本間:そうですね、別のライターさんの原稿もいくつかは含まれていますけど、ほぼほぼ、私が取材したお店です。
――三冊それぞれにテーマがあります。カフェ、居酒屋、雑貨店で分かれていますが、このテーマ設定はどのように決めたのですか?
本間:前提として、せっかく紙で刷るのだから「写真が綺麗なお店を選びたい」というのがあったんです。そこから考えはじめて、「カフェは絶対欲しいな」「雑貨屋さんも最近いい写真撮れたしな」「あと自分が大好きな居酒屋さん特集はマストだな」という感じで(笑)、わりとすんなり決まりましたね。
――取材をしていると、記事を書くだけじゃなくて写真も撮るから、その部分での思い入れがある、というのは実際のライターさんならではの気持ちでしょうね。
本間:例えば雑貨屋さんって、けっこう撮影が難しいんですよ。同じようなアングルばっかりになったりして。今回はその中でも、雰囲気をちゃんと伝えられたな、と思うお店を選ばせてもらいました。でもやっぱり写真撮影はこれからも私の課題なんです。
――本間さんが上手に写真を撮れているか、そういう視点でZINEを楽しむのもありですね(笑)。お店の方とのコミュニケーションという意味でも、今回、またやりとりがあったりするわけですよね。
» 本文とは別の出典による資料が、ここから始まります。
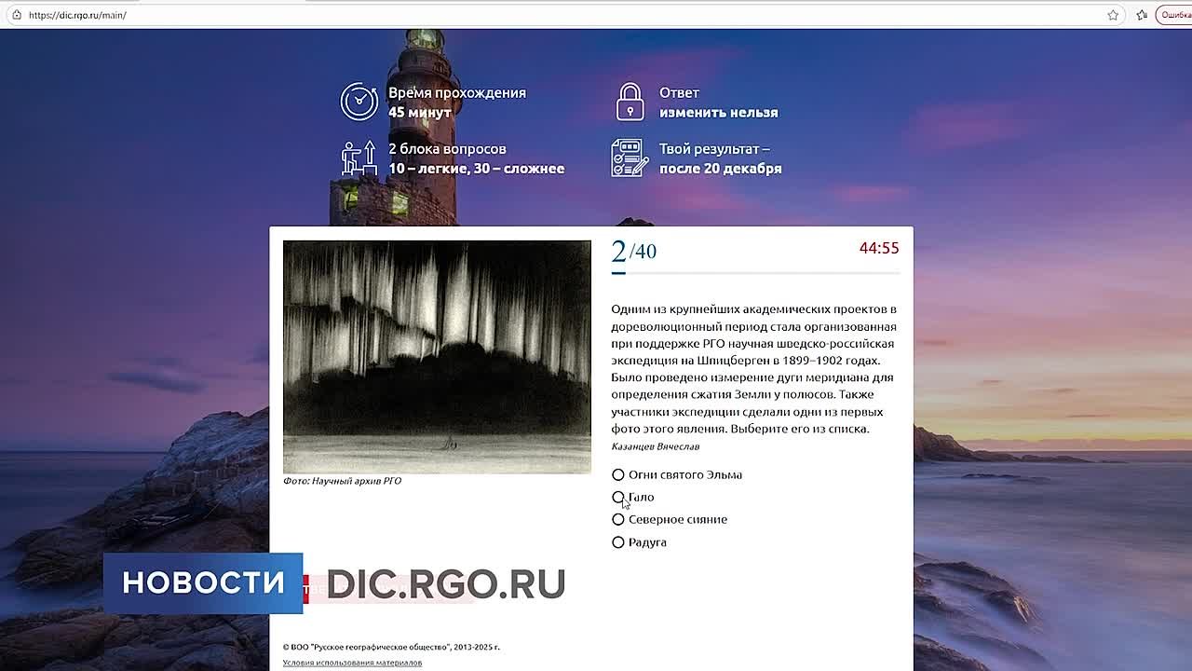The height and width of the screenshot is (671, 1192).
Task: Pick the Радуга radio option
Action: 618,542
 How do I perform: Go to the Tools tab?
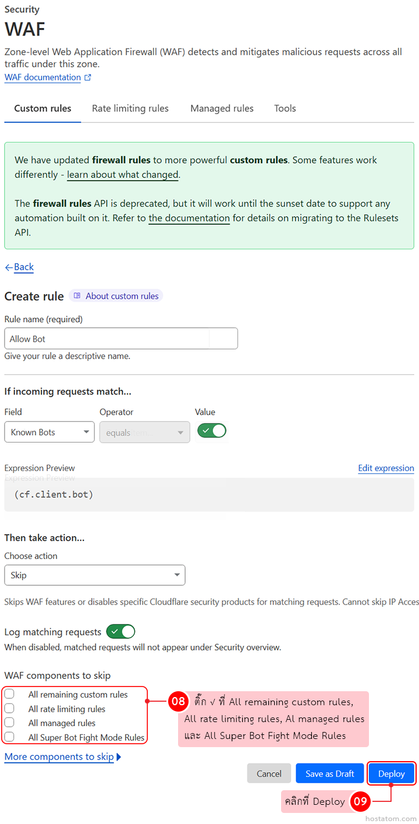(x=285, y=108)
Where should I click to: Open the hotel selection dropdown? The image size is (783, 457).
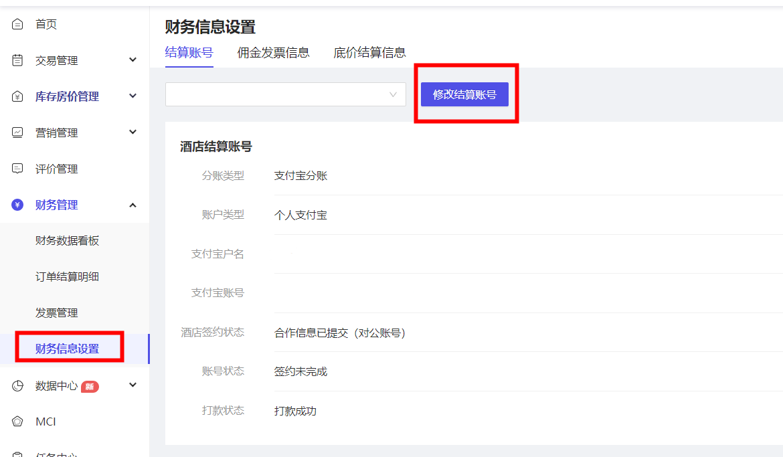tap(286, 94)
本間:掲載店のセレクトは全部まかせてもらったので、お店の方にまたお会いできたり、連絡ができたりして、そういう楽しみがありましたし、逆にまだ直接お会いできない方もいてもどかしかったりもしています。ZINEが完成したらお持ちして、ちゃんとご挨拶できたらいいなと思っています。
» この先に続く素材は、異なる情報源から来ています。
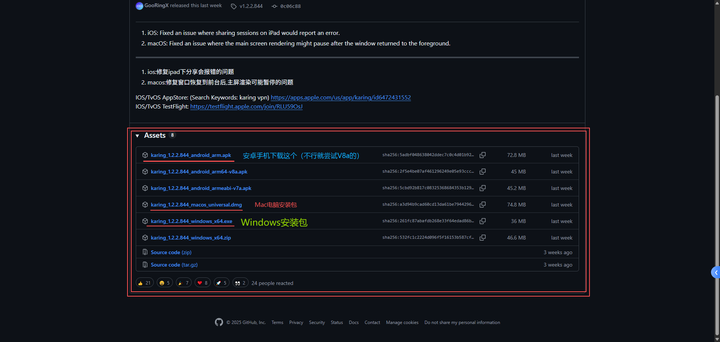Collapse the Assets section
The height and width of the screenshot is (342, 720).
pyautogui.click(x=138, y=136)
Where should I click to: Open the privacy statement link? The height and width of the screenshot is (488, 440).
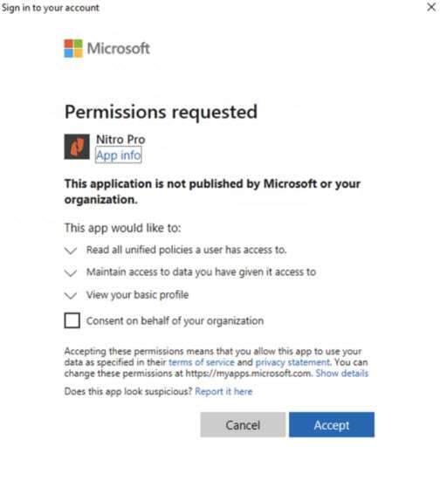click(292, 362)

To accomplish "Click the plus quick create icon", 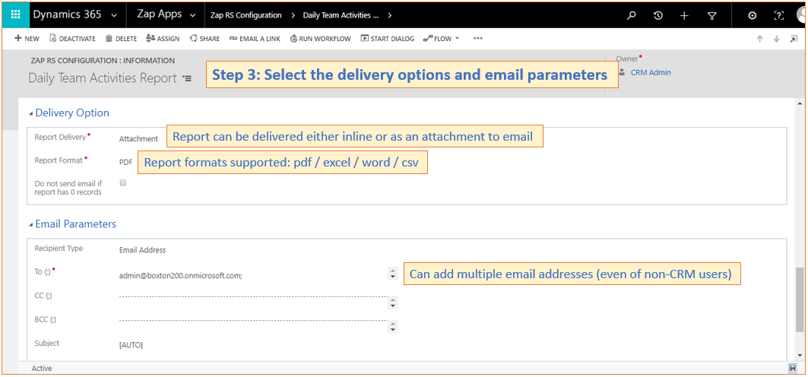I will 684,15.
――完成したZINE、これを持ち帰って、本間さんはどこで最初にじっくり読みますか?
本間:家に帰って読むか、それこそお気に入りのカフェでじっくり読もうかなと思います。居酒屋さんをテーマにした号は、やっぱりどこかのお店のカウンターとかでお酒を飲みながら読もうかな(笑)
――お店の人に、「見て見て、これ作ったの、私」って?
本間:めっちゃ嫌な客じゃないですか(笑)
――(笑)。でも、そんなふうに持ち歩いて、気がむいたときにぺらぺらめくる、そういう楽しみ方もできますよね。
本間:文章量もそんなに多くないですし、気軽に楽しんでほしいです。読まなくても、写真だけを見て「あ、これ美味しそう」とか「焼き鳥食べたくなったな」とか、全然そんな感じでいいと思うんです。
――この『Things ZINE』はどこで手に入るのでしょうか?
本間:9月上旬からオンラインでも購入できるようになりますし、8月23日(日)の「ZINE FEST 新潟」(会場:朱鷺メッセ中会議場301)でも出展して先行販売をします。ぜひ、手にとっていただけるとありがたいです!